PROBLEM: Filter out every line below that lacks "agent", and copy the rest.

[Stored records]
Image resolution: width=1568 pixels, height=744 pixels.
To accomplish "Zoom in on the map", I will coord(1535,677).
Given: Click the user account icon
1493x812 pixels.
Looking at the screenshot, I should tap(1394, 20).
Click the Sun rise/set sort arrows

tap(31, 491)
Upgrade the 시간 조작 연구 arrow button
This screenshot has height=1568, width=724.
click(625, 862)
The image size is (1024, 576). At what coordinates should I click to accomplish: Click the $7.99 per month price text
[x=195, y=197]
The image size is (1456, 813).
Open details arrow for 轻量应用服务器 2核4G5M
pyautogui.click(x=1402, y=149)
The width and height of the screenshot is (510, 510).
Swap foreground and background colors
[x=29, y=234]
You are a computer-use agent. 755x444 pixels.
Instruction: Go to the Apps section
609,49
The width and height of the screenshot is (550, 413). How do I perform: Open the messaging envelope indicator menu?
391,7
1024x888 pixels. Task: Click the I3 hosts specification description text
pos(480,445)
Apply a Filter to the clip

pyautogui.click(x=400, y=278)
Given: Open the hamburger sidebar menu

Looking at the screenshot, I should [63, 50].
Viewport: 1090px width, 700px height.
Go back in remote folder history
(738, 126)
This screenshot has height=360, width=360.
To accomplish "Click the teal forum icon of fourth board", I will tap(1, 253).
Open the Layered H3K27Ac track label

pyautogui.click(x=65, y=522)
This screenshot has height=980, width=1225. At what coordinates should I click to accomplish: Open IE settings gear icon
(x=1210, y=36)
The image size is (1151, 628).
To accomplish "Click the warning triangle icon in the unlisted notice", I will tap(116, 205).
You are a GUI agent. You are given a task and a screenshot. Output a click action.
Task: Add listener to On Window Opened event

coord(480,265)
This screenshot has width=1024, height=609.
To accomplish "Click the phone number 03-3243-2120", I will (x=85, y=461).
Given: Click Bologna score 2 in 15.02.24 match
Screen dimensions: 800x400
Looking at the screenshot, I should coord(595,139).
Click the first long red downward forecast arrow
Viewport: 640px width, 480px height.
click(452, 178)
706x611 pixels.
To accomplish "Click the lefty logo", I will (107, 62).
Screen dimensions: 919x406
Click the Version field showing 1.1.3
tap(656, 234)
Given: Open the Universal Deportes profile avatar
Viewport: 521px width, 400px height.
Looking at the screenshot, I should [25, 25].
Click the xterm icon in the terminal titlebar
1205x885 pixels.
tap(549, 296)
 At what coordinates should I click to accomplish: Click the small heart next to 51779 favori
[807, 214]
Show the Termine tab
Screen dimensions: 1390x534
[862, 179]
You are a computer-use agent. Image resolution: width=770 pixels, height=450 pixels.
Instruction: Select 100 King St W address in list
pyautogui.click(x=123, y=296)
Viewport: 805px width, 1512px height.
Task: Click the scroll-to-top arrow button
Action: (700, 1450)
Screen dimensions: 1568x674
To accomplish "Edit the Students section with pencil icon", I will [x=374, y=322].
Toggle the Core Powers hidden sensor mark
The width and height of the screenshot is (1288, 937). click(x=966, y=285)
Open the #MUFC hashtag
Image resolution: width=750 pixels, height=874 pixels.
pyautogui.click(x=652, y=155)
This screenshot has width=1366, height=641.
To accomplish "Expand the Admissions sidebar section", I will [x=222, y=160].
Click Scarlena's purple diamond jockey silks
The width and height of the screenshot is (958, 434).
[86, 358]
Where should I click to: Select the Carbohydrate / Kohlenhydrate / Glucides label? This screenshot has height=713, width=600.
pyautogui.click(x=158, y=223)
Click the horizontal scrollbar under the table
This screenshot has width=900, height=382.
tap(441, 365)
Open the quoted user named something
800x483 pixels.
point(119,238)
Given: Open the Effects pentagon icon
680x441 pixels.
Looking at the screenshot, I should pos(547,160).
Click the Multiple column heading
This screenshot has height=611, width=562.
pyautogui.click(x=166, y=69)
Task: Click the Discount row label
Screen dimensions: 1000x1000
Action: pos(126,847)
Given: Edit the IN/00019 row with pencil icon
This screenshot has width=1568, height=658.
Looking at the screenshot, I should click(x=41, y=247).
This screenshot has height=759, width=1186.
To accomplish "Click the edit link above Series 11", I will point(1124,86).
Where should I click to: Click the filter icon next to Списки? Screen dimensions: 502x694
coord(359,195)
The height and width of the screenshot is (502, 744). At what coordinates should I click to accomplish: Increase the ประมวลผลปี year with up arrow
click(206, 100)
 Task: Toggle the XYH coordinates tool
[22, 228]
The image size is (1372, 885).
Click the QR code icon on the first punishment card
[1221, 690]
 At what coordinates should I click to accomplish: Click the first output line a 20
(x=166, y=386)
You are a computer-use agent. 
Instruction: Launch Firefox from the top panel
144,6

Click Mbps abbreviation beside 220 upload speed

EXERCISE RESPONSE:
You are a computer-use agent. 755x444 pixels.
You are a GUI agent. You are given a task and a screenshot. Output a click action.
You are a computer-use agent. Image resolution: width=770 pixels, height=450 pixels.
You are a computer-use agent. 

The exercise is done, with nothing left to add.